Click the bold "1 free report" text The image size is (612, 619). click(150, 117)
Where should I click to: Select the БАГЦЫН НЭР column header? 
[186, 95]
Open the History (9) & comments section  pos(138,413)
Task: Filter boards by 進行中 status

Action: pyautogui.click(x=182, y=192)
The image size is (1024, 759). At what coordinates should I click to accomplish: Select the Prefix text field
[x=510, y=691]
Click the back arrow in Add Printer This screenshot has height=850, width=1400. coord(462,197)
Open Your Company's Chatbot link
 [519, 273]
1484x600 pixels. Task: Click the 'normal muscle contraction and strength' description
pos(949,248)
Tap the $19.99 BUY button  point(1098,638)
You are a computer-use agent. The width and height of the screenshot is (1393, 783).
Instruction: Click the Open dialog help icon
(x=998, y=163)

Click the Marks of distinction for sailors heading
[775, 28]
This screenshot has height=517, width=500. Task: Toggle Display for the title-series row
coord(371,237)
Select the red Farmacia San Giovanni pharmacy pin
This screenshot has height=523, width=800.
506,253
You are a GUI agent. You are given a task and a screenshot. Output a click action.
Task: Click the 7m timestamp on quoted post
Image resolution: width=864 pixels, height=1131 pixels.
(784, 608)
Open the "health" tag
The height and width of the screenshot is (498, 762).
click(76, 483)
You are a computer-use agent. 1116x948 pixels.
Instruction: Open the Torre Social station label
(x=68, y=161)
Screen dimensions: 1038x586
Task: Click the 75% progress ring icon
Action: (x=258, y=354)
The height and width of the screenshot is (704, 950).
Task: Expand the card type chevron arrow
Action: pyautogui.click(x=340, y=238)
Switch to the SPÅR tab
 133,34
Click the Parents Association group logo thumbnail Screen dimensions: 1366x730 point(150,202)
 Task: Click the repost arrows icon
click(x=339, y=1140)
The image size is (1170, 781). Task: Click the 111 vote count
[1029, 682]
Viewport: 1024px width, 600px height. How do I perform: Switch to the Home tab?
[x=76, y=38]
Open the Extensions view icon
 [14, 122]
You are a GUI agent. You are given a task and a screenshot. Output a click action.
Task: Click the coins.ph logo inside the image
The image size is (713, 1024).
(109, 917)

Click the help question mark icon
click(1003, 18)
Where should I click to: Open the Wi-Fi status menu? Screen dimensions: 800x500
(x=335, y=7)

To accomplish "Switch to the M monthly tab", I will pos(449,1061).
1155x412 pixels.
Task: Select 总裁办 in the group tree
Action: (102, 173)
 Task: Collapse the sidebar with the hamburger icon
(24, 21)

□ □ □ □ □ □ □

Your task:
Check each line of the preceding material for the word "computer", then state how many lines contain it, with no other text.

Task result:
2